YOUR OBJECTIVE: A single number is the answer: the count of lines in the records that hold the word "profile".

TASK INPUT:
%%
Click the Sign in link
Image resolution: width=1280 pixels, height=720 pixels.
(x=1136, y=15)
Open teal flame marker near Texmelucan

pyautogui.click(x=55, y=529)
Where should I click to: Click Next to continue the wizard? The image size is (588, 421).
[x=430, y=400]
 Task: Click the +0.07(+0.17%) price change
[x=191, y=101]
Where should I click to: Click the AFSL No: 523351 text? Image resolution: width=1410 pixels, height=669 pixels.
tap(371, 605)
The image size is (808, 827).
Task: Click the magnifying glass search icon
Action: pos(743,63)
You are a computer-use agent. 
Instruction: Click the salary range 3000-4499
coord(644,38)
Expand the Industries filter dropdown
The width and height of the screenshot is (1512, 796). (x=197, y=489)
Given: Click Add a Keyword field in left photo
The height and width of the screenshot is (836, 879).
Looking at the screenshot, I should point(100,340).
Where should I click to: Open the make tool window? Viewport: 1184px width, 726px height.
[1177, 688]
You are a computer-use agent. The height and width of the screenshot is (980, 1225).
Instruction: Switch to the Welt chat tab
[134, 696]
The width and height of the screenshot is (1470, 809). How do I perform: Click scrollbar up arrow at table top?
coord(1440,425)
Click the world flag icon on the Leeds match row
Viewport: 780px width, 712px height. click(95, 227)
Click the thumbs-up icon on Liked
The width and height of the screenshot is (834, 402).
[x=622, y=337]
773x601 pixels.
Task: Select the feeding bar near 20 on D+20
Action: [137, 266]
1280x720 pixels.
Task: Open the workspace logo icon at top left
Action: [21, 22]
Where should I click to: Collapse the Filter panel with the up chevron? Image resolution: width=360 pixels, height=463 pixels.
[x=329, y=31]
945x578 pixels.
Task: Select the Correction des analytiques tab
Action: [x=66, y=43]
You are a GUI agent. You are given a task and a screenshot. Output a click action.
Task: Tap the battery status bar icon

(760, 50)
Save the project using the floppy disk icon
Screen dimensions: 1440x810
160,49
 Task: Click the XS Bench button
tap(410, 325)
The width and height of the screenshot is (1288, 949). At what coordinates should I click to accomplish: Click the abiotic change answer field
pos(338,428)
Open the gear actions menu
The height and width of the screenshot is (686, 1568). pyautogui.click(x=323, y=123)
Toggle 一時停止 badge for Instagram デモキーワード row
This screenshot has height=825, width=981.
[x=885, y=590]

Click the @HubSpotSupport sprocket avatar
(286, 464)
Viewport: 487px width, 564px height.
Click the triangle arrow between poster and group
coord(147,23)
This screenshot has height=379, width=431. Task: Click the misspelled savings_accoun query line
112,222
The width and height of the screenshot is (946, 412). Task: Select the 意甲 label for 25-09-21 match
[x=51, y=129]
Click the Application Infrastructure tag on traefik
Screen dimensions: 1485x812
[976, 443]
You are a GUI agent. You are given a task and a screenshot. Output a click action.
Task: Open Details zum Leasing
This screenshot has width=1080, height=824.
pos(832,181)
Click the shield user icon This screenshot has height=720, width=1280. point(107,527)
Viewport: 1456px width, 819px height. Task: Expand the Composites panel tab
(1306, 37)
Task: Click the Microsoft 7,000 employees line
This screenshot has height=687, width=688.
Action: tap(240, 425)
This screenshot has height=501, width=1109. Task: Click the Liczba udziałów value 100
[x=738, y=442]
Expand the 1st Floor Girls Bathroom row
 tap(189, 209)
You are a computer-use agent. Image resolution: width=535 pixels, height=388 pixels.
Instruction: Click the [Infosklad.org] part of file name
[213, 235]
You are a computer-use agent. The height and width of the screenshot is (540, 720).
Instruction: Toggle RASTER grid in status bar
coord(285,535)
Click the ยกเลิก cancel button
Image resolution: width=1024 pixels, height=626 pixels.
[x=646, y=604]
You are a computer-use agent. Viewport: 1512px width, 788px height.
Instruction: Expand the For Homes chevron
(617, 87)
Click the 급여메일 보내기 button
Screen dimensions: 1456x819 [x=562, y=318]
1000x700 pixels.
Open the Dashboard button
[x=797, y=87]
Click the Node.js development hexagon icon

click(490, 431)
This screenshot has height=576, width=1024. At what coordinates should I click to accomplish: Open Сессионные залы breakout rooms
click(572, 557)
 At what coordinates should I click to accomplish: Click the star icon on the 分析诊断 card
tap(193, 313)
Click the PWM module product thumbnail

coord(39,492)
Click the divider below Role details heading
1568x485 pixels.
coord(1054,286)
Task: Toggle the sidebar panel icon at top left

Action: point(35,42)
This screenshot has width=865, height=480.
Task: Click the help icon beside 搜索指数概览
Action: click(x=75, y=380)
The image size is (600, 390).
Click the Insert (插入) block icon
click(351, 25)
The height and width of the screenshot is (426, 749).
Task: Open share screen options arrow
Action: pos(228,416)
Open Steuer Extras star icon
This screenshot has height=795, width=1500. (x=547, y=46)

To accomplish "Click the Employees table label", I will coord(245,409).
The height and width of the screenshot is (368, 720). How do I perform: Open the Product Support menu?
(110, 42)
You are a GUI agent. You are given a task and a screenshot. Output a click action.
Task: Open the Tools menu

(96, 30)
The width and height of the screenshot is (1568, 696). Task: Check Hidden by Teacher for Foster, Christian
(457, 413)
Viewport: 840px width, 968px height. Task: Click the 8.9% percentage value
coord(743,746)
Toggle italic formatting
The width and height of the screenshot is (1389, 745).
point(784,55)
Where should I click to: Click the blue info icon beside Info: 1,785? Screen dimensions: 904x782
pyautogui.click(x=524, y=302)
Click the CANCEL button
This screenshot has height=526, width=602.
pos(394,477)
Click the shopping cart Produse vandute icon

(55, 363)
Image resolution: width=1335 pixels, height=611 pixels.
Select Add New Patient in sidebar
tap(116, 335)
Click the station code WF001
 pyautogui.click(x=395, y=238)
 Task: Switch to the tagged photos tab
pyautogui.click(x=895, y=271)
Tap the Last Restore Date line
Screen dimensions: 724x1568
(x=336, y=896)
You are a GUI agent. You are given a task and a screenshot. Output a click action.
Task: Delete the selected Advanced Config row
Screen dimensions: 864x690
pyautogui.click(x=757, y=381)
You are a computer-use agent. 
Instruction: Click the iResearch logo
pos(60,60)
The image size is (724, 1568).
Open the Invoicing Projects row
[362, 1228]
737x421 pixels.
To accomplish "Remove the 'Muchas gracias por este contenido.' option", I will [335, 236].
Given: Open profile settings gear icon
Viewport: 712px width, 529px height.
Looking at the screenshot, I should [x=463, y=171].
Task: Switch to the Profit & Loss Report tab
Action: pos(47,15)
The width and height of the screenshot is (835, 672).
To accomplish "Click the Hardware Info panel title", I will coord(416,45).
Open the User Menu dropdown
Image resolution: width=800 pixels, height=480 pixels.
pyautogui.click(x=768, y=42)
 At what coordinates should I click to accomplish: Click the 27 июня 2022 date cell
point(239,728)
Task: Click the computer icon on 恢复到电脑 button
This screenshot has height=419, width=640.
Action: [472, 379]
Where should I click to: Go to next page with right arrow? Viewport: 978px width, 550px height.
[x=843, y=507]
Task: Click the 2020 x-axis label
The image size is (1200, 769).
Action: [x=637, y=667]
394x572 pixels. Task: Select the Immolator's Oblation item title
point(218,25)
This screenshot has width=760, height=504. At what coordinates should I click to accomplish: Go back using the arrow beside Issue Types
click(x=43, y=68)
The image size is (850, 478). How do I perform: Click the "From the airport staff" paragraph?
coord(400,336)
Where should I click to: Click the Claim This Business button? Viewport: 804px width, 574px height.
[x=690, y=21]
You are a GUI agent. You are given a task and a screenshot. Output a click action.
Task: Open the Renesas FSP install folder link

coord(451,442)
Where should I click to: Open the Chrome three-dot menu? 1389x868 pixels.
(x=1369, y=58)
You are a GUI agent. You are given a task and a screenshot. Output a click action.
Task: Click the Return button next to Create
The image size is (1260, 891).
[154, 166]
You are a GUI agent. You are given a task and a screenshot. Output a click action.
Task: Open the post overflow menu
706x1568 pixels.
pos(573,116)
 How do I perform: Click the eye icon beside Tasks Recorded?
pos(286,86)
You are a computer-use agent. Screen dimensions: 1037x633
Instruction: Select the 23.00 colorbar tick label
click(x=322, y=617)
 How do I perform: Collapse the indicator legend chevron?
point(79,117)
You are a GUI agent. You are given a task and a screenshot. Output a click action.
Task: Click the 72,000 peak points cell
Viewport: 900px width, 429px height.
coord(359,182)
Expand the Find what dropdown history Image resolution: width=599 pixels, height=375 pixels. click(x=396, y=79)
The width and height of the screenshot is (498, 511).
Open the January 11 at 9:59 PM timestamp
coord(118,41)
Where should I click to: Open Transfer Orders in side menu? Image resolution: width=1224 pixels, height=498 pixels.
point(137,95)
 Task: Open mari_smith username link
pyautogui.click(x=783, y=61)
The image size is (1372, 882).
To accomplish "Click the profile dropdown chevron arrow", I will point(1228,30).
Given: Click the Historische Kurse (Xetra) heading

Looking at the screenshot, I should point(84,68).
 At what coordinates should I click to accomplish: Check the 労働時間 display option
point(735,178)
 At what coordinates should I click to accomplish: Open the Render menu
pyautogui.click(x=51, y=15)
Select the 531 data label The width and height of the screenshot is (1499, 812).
%%
SOLUTION TO THIS TASK: 2